No entanto, o ar de serenidade logo foi interrompido por uma sensação desconfortável. Sentia olhares fixos em mim de maneira indesejada e o peso era como de garras invisíveis presas à mim. O Rei Petrus rondava o jardim de maneira distraída, conversava com seus convidados e me mantinha sempre em seu campo de visão. Aproveitava das pequenas brechas para se aproximar de mim e acariciar com delicadeza o meu braço, como quem esbarra de forma acidental quando não está atento.
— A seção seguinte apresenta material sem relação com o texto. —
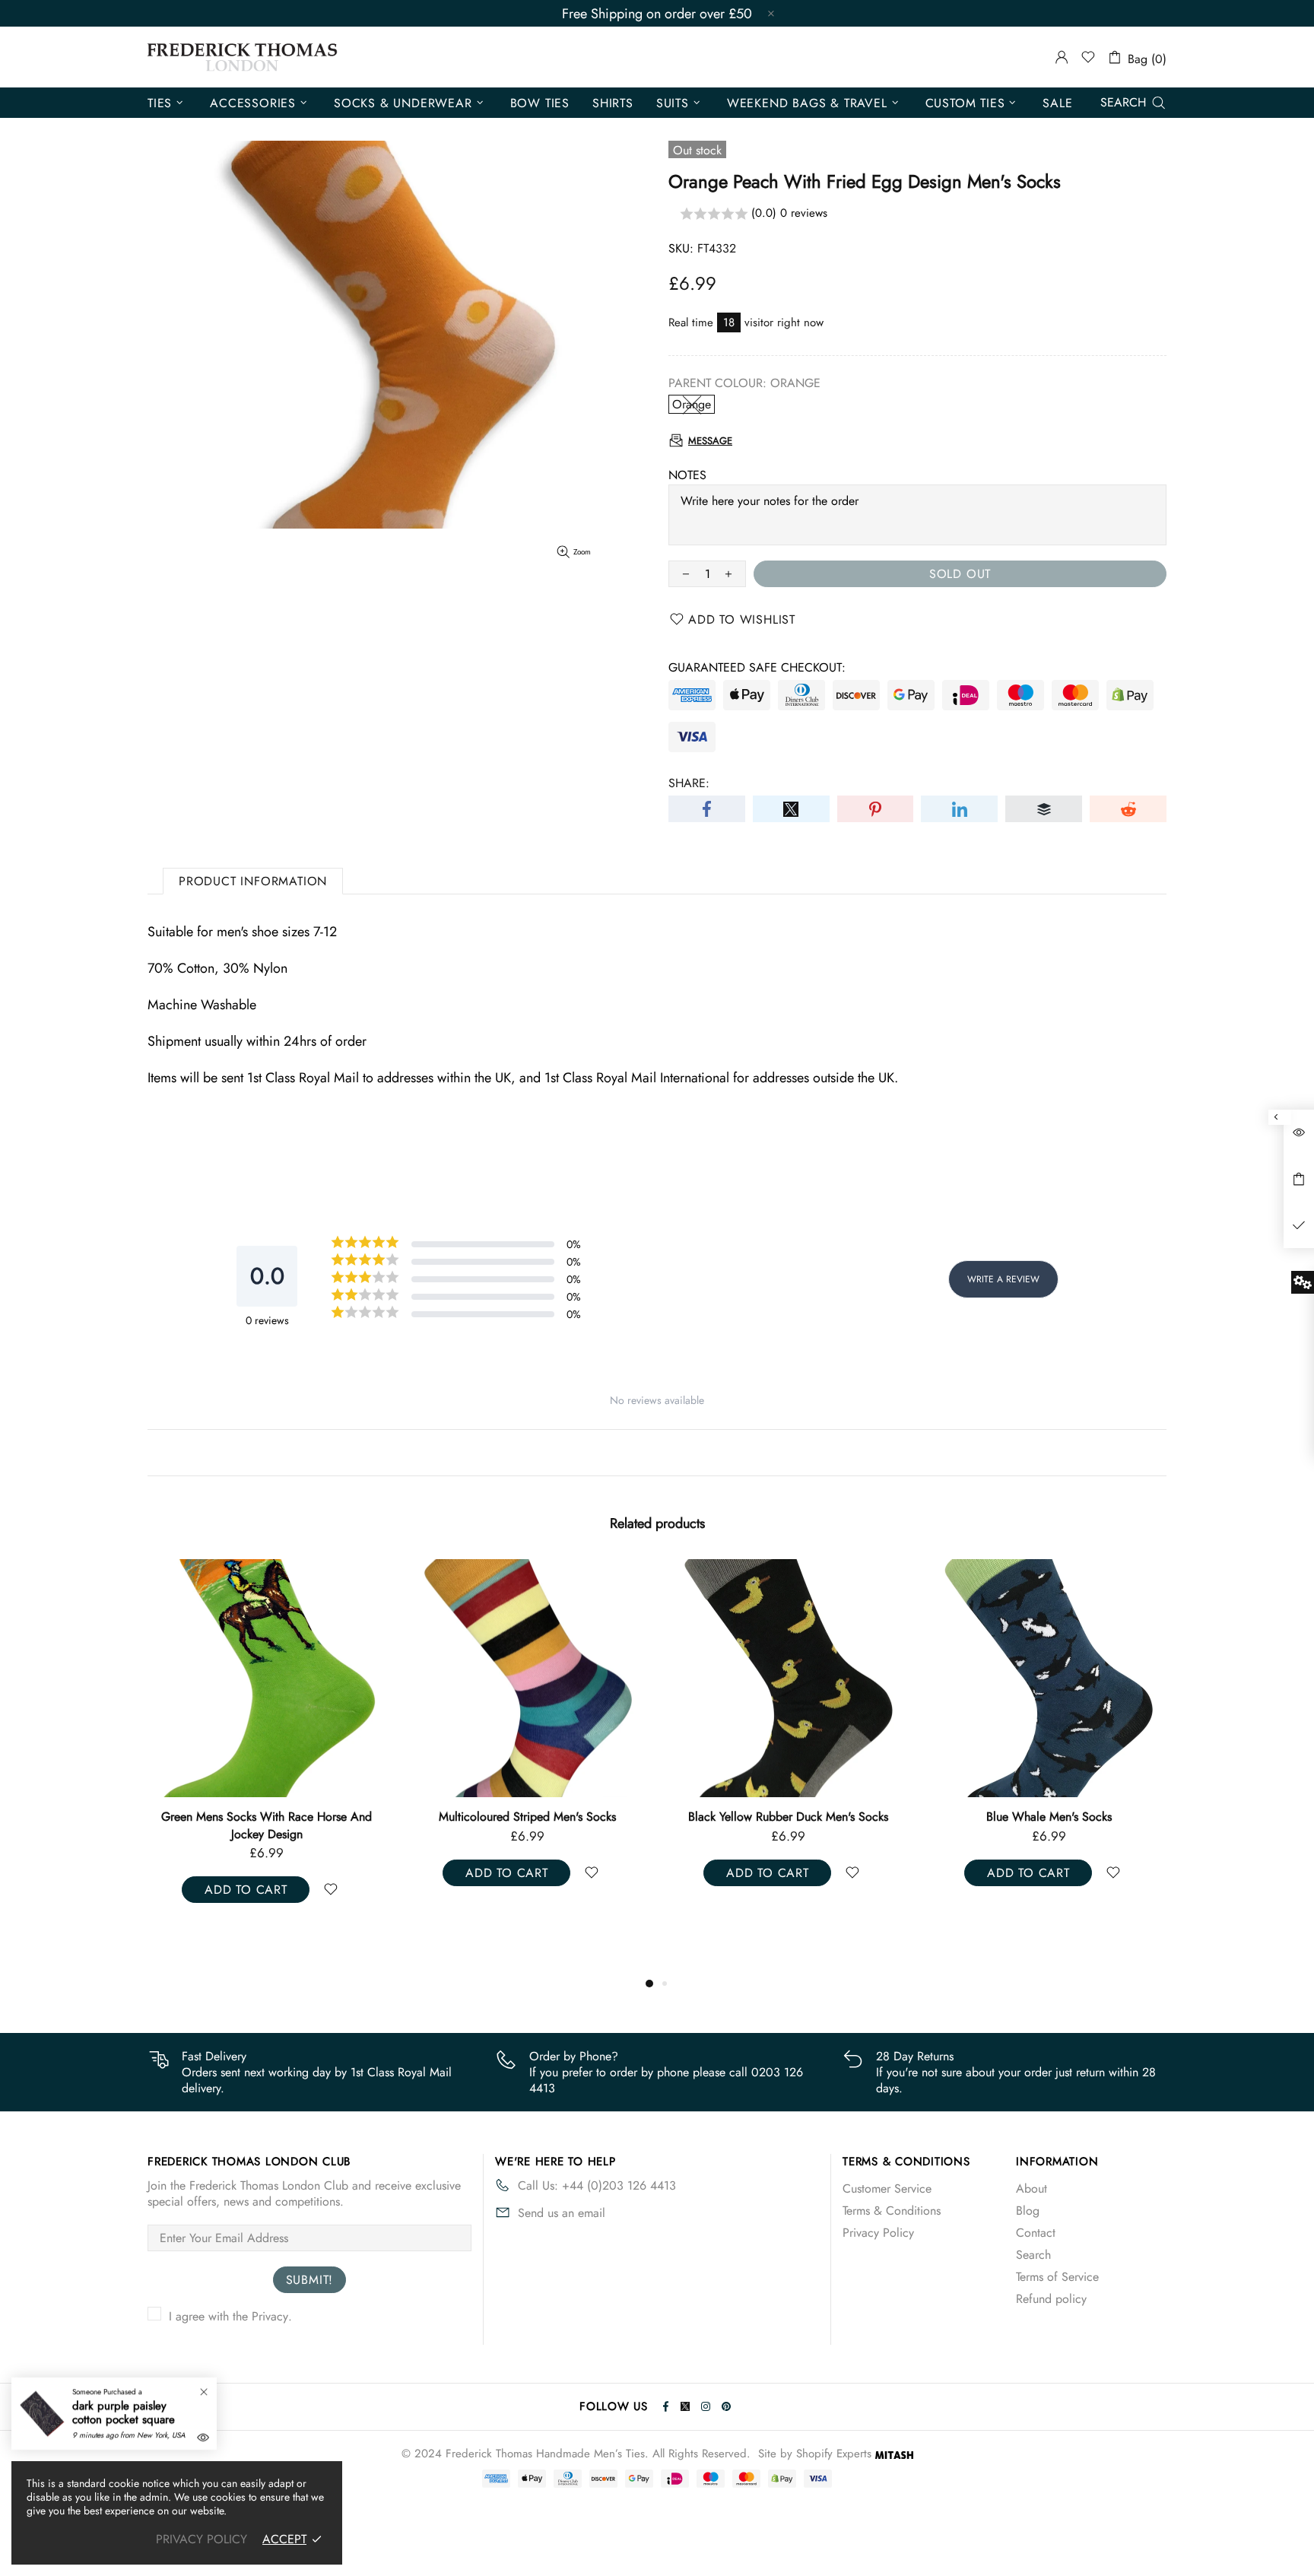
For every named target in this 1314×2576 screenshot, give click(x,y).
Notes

Naquela noite, após a maioria dos convidados terem se retirado, fui seguida até o meu quarto onde passei eternos dez minutos na presença desagradável do rei, com suas mãos ásperas que serpenteavam o meu corpo sem despi-lo por completo.

Eu não tinha como pedir ajuda, os empregados não ousariam ir contra uma ordem do seu rei, ninguém iria, nem mesmo a rainha poderia me ajudar. Mais tarde descobri que, mesmo que pudesse, não faria. Sua ira veio sem qualquer remorso para cima de mim, me causou a cicatriz que tenho em meu seio esquerdo hoje. Isso manteria o rei longe de mim, segundo Elora.

As lembranças daquela noite me causam uma ferroada em meu seio, procuro terminar o jantar mais cedo e ir para a cama, na esperança de me trancar e ser ignorada até a manhã seguinte por toda a família real.

Deveria ser perto da madrugada na hora em que acordei com um barulho em minha porta, levanto com cautela e me arrasto até lá. Coloco o ouvido contra a madeira fria para tentar escutar quem estava do outro lado.

- Lady Verena, está acordada? - A voz de Alisha soou do outro lado, eu acalmo minha respiração e abro a porta para que ela entre.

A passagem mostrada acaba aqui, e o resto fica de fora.